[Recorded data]
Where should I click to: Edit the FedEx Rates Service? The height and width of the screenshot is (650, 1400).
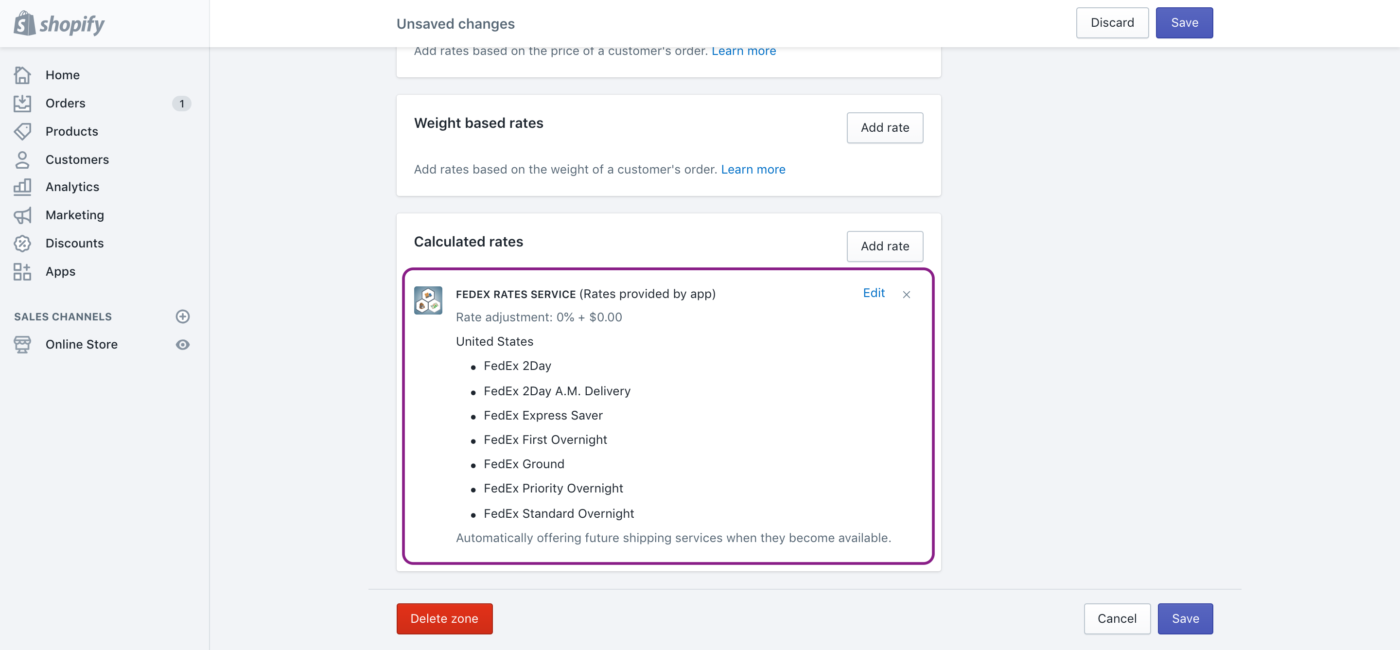[x=873, y=293]
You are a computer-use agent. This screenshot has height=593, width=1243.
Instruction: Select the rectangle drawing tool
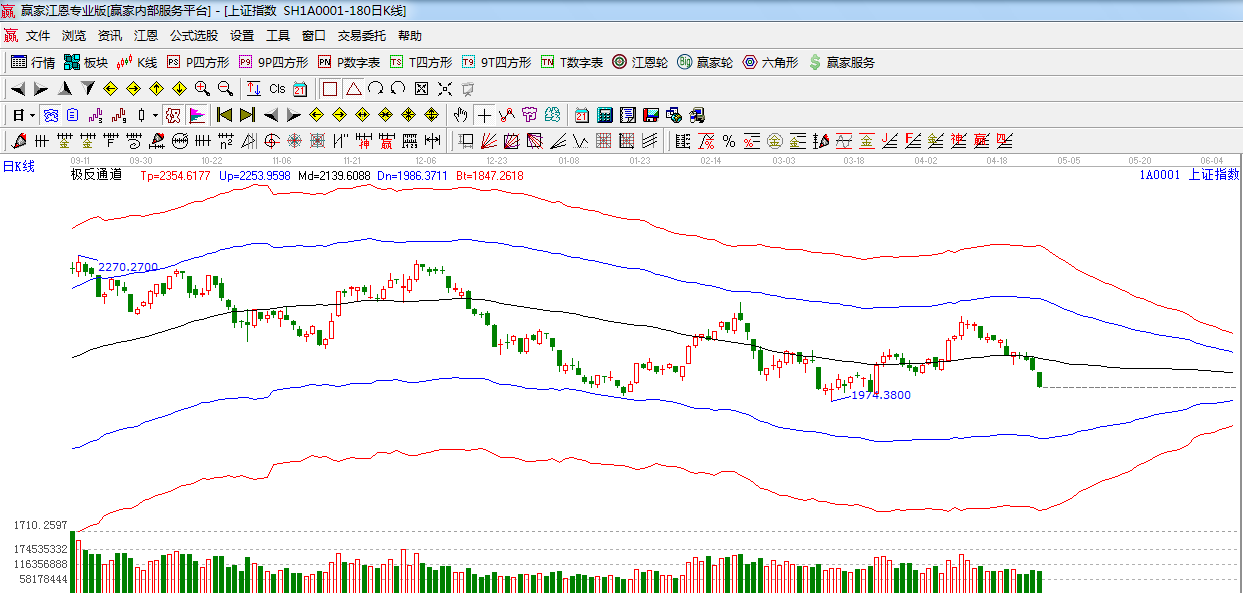[x=330, y=88]
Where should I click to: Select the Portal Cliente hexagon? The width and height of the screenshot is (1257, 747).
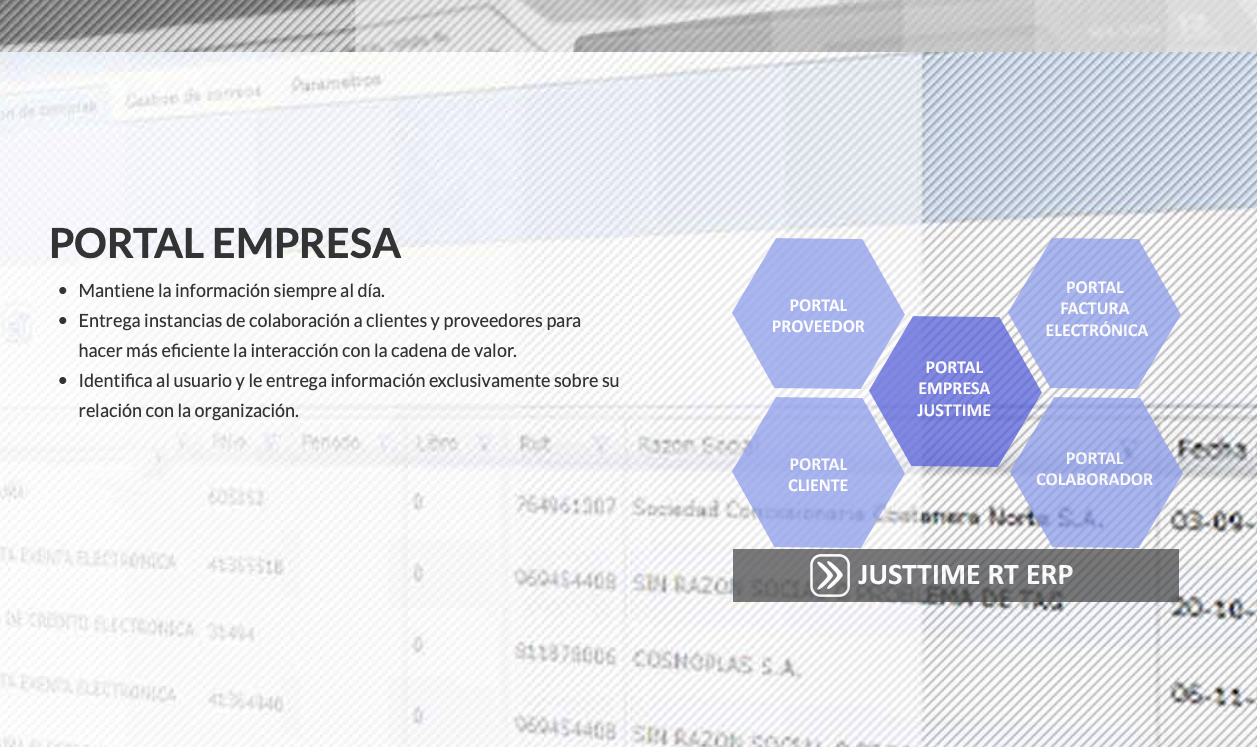[817, 474]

■ **WHAT TO WORK ON**
In the records above, transcribe exactly the lines from the one containing "Instruction: Select the" through the last line, both included, and skip the pictures.

■ **FINISHED TASK**
Instruction: Select the rectangle drawing tool
[x=330, y=88]
Where should I click to: Select the Portal Cliente hexagon? The width and height of the screenshot is (1257, 747).
[817, 474]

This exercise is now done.